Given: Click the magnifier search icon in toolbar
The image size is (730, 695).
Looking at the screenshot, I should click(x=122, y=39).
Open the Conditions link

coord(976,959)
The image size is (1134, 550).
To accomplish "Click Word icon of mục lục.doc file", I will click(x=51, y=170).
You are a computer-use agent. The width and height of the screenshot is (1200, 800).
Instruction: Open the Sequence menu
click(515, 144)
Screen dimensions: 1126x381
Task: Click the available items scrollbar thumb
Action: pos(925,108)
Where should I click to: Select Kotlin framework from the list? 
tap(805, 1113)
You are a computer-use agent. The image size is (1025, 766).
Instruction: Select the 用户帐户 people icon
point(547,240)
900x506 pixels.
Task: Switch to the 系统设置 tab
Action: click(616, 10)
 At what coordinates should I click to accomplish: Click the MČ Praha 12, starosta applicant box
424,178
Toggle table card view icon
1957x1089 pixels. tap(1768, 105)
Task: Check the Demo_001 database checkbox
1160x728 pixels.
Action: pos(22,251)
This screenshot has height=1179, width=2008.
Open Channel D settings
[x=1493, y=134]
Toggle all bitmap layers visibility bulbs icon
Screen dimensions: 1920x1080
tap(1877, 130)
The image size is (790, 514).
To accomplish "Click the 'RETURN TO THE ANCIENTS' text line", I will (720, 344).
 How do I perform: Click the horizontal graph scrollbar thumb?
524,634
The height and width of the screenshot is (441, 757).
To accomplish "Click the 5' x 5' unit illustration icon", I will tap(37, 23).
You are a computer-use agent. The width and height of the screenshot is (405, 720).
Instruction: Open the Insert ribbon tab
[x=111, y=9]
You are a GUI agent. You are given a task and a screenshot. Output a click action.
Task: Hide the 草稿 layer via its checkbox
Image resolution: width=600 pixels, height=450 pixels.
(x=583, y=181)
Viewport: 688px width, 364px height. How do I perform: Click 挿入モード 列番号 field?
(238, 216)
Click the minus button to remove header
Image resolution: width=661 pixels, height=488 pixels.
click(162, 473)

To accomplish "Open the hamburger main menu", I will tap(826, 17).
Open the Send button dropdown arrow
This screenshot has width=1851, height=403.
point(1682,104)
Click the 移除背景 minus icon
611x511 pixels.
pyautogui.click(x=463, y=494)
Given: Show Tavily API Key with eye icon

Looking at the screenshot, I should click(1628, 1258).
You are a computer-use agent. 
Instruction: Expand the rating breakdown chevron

+ + + + +

TO DO
Put each line of the records above into a Markdown table with the columns Row and Record text, numbering the rows in order and omitting blank lines.

FULL OUTPUT
| Row | Record text |
|---|---|
| 1 | Given: Click the magnifier search icon in toolbar |
| 2 | The image size is (730, 695). |
| 3 | Looking at the screenshot, I should click(x=122, y=39). |
| 4 | Open the Conditions link |
| 5 | coord(976,959) |
| 6 | The image size is (1134, 550). |
| 7 | To accomplish "Click Word icon of mục lục.doc file", I will click(x=51, y=170). |
| 8 | You are a computer-use agent. The width and height of the screenshot is (1200, 800). |
| 9 | Instruction: Open the Sequence menu |
| 10 | click(515, 144) |
| 11 | Screen dimensions: 1126x381 |
| 12 | Task: Click the available items scrollbar thumb |
| 13 | Action: pos(925,108) |
| 14 | Where should I click to: Select Kotlin framework from the list?  |
| 15 | tap(805, 1113) |
| 16 | You are a computer-use agent. The image size is (1025, 766). |
| 17 | Instruction: Select the 用户帐户 people icon |
| 18 | point(547,240) |
| 19 | 900x506 pixels. |
| 20 | Task: Switch to the 系统设置 tab |
| 21 | Action: click(616, 10) |
| 22 |  At what coordinates should I click to accomplish: Click the MČ Praha 12, starosta applicant box |
| 23 | 424,178 |
| 24 | Toggle table card view icon |
| 25 | 1957x1089 pixels. tap(1768, 105) |
| 26 | Task: Check the Demo_001 database checkbox |
| 27 | 1160x728 pixels. |
| 28 | Action: pos(22,251) |
| 29 | This screenshot has height=1179, width=2008. |
| 30 | Open Channel D settings |
| 31 | [x=1493, y=134] |
| 32 | Toggle all bitmap layers visibility bulbs icon |
| 33 | Screen dimensions: 1920x1080 |
| 34 | tap(1877, 130) |
| 35 | The image size is (790, 514). |
| 36 | To accomplish "Click the 'RETURN TO THE ANCIENTS' text line", I will (720, 344). |
| 37 |  How do I perform: Click the horizontal graph scrollbar thumb? |
| 38 | 524,634 |
| 39 | The height and width of the screenshot is (441, 757). |
| 40 | To accomplish "Click the 5' x 5' unit illustration icon", I will tap(37, 23). |
| 41 | You are a computer-use agent. The width and height of the screenshot is (405, 720). |
| 42 | Instruction: Open the Insert ribbon tab |
| 43 | [x=111, y=9] |
| 44 | You are a GUI agent. You are given a task and a screenshot. Output a click action. |
| 45 | Task: Hide the 草稿 layer via its checkbox |
| 46 | Image resolution: width=600 pixels, height=450 pixels. |
| 47 | (x=583, y=181) |
| 48 | Viewport: 688px width, 364px height. How do I perform: Click 挿入モード 列番号 field? |
| 49 | (238, 216) |
| 50 | Click the minus button to remove header |
| 51 | Image resolution: width=661 pixels, height=488 pixels. |
| 52 | click(162, 473) |
| 53 | To accomplish "Open the hamburger main menu", I will tap(826, 17). |
| 54 | Open the Send button dropdown arrow |
| 55 | This screenshot has width=1851, height=403. |
| 56 | point(1682,104) |
| 57 | Click the 移除背景 minus icon |
| 58 | 611x511 pixels. |
| 59 | pyautogui.click(x=463, y=494) |
| 60 | Given: Show Tavily API Key with eye icon |
| 61 | Looking at the screenshot, I should click(1628, 1258). |
| 62 | You are a computer-use agent.  |
| 63 | Instruction: Expand the rating breakdown chevron |